Activity » Copy every line of the data that contains the string "accomplish".

Input for this task »
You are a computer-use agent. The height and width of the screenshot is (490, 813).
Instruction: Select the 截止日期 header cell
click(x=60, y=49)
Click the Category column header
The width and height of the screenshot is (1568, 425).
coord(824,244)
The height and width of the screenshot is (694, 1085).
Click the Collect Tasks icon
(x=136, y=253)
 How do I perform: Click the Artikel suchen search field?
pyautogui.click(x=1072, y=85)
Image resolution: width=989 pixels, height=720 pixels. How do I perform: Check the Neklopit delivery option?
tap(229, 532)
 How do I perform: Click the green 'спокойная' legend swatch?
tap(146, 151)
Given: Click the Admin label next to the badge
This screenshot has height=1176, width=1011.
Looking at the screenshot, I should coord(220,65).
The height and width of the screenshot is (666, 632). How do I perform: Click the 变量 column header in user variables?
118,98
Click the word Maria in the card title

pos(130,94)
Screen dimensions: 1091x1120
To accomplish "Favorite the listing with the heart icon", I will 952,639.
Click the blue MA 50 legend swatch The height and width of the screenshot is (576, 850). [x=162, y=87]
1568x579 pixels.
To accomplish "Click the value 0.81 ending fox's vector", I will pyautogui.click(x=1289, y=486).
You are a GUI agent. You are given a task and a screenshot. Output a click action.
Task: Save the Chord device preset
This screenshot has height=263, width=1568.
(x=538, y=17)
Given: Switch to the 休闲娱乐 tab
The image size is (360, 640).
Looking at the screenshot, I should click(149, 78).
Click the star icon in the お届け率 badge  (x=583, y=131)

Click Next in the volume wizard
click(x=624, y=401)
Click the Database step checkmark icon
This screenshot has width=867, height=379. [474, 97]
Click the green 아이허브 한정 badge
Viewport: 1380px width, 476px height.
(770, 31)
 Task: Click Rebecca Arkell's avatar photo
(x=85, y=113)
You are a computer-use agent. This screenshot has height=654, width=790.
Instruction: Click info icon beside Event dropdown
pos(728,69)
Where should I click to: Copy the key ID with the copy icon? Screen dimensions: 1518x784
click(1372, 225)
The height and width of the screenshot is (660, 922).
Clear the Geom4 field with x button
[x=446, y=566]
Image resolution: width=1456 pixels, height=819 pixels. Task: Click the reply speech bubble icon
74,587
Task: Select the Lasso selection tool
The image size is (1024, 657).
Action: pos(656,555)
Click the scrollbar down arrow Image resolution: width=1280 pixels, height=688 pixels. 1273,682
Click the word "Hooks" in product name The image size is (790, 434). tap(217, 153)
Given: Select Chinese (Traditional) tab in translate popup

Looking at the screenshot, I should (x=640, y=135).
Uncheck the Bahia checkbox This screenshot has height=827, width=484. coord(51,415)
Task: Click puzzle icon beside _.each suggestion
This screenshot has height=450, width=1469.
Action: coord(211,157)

Result of this task »
To accomplish "Favorite the listing with the heart icon", I will 952,639.
To accomplish "Click the value 0.81 ending fox's vector", I will pyautogui.click(x=1289, y=486).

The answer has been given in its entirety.